EXCERPT:
#####

DETROIT—In a normal month before the pandemic, Con Paulos’ Chevy dealership in Jerome, Idaho, sold around 40 new vehicles. In September, it was only six. Now he’s got nothing new in stock, and every car, truck or SUV on order has been sold.
Last month, what happened at his dealership about 115 miles (185 kilometers) southeast of Boise was repeated across the country as factory closures due to a worsening global shortage of computer chips crimped U.S. new vehicle shipments.
U.S. new vehicle sales tumbled about 26 percent in September as chip shortages and other parts-supply disruptions cut into the selection on dealer lots and raised prices once again to record levels. That sent many frustrated consumers to the sidelines to wait out a shortage that has hobbled the industry since late last year.
Automakers sold just over 1 million vehicles during the month, according to Edmunds.com, a figure that included estimates for Ford and others that didn’t report numbers Friday. September was the lowest sales month of the year, Edmunds said.
For the third quarter, sales were 3.4 million, down 13 percent from the same period a year ago.

#####

DATA EXTRACTS:
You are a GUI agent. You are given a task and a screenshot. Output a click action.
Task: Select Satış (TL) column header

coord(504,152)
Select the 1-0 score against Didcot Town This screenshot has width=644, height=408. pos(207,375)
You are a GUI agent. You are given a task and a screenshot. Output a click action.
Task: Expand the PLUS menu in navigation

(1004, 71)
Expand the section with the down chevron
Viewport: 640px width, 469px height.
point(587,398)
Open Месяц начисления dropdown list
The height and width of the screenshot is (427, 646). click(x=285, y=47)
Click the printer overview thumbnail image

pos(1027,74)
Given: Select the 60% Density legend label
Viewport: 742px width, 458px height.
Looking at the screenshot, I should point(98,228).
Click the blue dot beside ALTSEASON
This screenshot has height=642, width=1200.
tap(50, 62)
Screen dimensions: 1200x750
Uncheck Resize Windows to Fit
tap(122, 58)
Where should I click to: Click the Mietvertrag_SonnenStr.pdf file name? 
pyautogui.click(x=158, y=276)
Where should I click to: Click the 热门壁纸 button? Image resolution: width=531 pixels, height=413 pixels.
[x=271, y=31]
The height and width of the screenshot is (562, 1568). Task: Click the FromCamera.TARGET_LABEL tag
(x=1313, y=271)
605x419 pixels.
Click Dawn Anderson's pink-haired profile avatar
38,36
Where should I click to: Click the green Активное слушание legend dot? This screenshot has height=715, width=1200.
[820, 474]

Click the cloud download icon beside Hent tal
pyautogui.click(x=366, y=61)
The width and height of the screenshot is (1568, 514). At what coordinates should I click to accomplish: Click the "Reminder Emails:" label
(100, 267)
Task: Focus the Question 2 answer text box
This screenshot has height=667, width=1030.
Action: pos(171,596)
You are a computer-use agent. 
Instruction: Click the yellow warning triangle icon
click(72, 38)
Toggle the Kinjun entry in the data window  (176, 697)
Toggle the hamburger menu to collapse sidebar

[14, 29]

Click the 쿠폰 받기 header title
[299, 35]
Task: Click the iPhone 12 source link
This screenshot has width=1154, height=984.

#####

WHAT IS REQUIRED: Resume the report on the September drop in U.S. new vehicle sales, picking up after its last sentence on third-quarter sales.

ANSWER TO THE PROBLEM:
Automakers on Friday reported some pretty poor numbers. General Motors, which only reports sales by quarter, said its deliveries were off nearly 33 percent from July through September of last year. Stellantis, formerly Fiat Chrysler, saw quarterly sales dip 19 percent, while Nissan sales were down 10 percent for the quarter.
Honda’s U.S. sales fell almost 25 percent last month, and were down 11 percent for the quarter. At Toyota, sales were off 22 percent for September but up just over 1 percent in the third quarter. Hyundai reported sales off 2 percent last month but up 4 percent for the third quarter. Volkswagen third-quarter sales were down 8 percent.
“September results show that there are simply not enough vehicles available to meet consumer demand,” said Thomas King, president of data and analytics at J.D. Power.
The average sales price of a new vehicle hit a record $42,802 last month, breaking the old record of $41,528 set in August, J.D. Power said. The average U.S. price is up nearly 19 percent from a year ago, when it broke $36,000 for the first time, J.D. Power said. The auto price increases have helped to drive up U.S. inflation.
General Motors, hit hard by temporary plant closures last quarter, expressed some optimism, though. Steve Carlisle, president of GM North America, said the computer chip shortage is improving.
“As we look to the fourth quarter, a steady flow of vehicles held at plants will continue to be released to dealers, we are restarting production at key crossover and car plants, and we look forward to a more stable operating environment through the fall,” he said in a statement.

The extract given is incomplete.